The bill was defeated, 69 to 22, in the 120-seat Parliament, paving the way for the removal of five apartment buildings in Ulpana Hill, an extension of the settlement of Beit El, that were built on privately owned Palestinian land. Israel’s Supreme Court has ordered the state to demolish the buildings, home to some 30 families, by July 1.
The highly charged issue had pitted Netanyahu against the more right-wing elements within his government coalition and his own Likud Party, even as he pledged to strengthen other points of Jewish settlement.
In the end, though, after intense discussions with ministers who had expressed support for the bill over the past few days, the prime minister prevailed, avoiding entanglement with the Supreme Court and the international condemnation that the bill would inevitably have stirred.
Netanyahu now plans to relocate the five buildings, possibly by slicing them from their foundations through some feat of engineering and moving them to available land elsewhere in Beit El.

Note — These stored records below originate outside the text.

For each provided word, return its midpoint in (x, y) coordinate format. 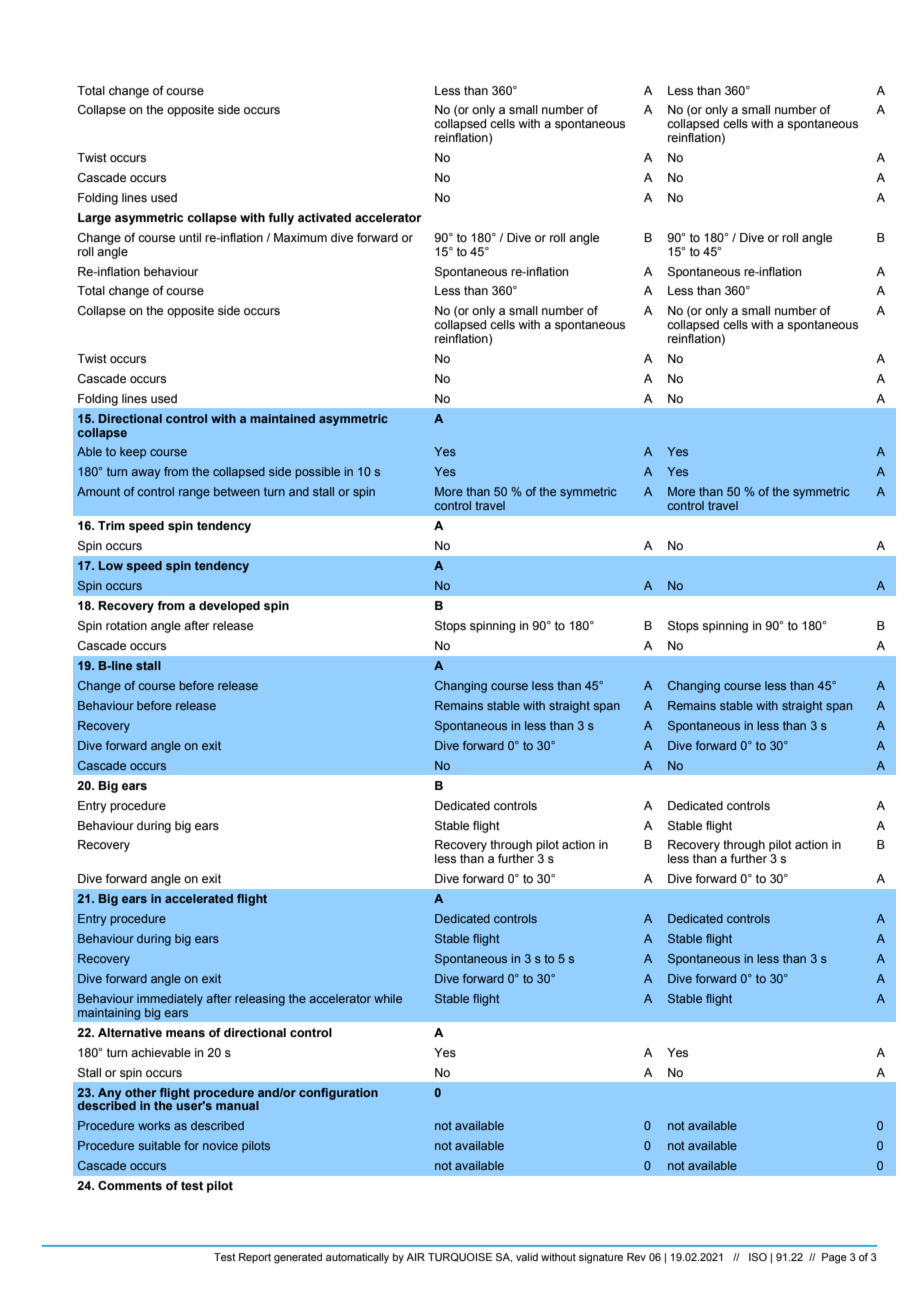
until (190, 237)
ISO (758, 1257)
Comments (130, 1185)
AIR (415, 1257)
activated (324, 217)
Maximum (300, 237)
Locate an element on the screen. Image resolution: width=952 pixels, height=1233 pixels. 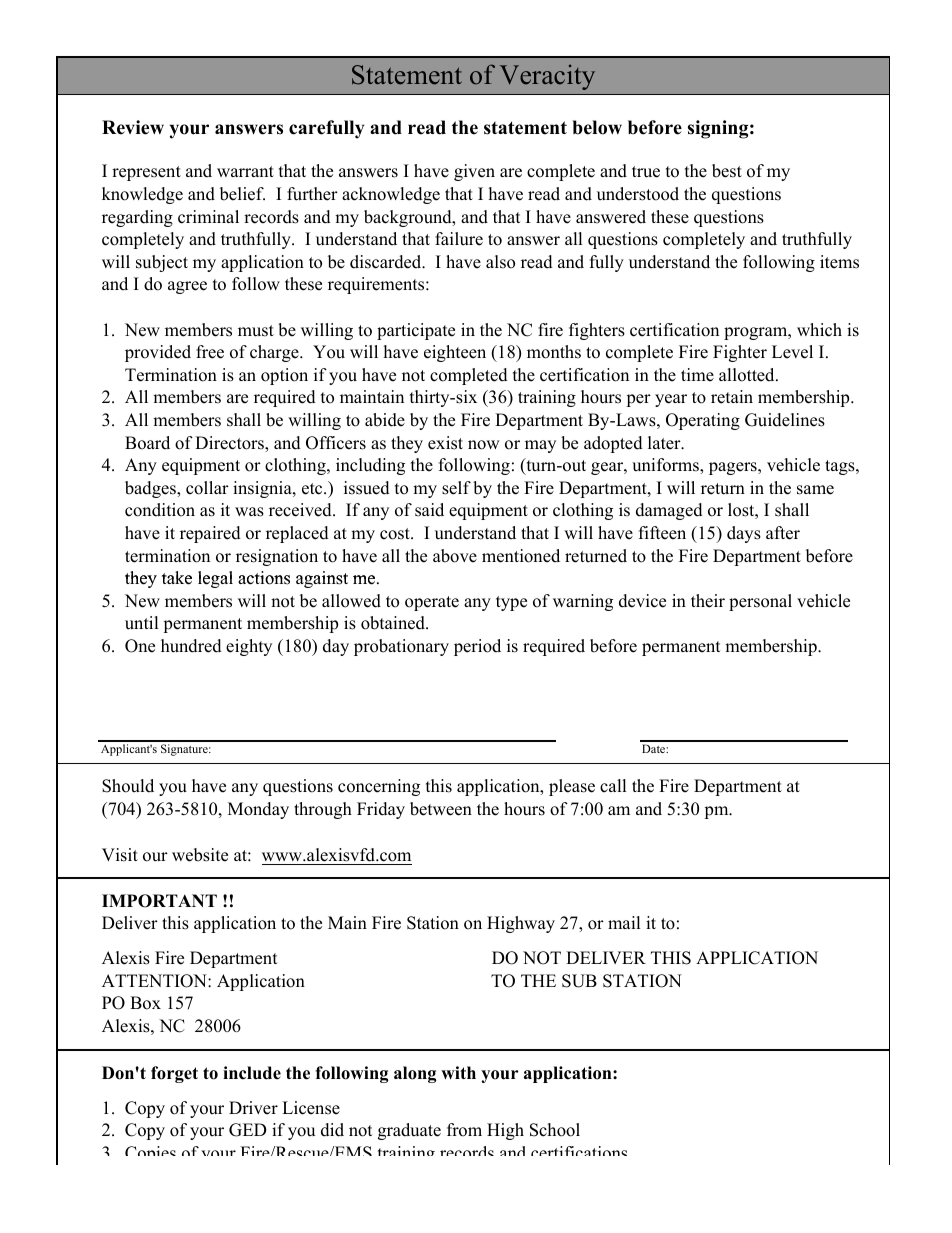
website is located at coordinates (200, 855).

In addition, he has promised to build housing for 300 more families in the settlement and cited an opinion by Israel’s attorney general stating that the Ulpana case will in no way serve as a precedent for future cases in the West Bank.
Addressing those he called his “brothers and sisters’’ in the settler movement in a statement broadcast after the vote, Netanyahu said: “I understand your pain. I share it. I met several of the families. I saw the people. I saw the children. And I would like to tell you what I told them. There is no government that supports, or will support, settlement more than my government.’’
This was Netanyahu’s first major move on the settlement issue since he expanded his power by bringing the centrist Kadima Party into his coalition last month, giving his government a mammoth 94-seat majority in the Parliament.
Settlement construction has been an acute source of friction between the Israeli government, the Obama administration and other international powers, and although the rejection of the outpost bill was partly intended to ward off international criticism, Netanyahu’s plans to expand Beit El were not likely to go down well abroad.
Nor were Netanyahu’s promises likely to assuage the settlers’ rage. Hundreds converged on Jerusalem on Wednesday to protest in front of the Supreme Court and the Parliament. Some 50 settlers staged a hunger strike here over the past week, while others arrived after a three-day march from Beit El, about 10 miles north of Jerusalem.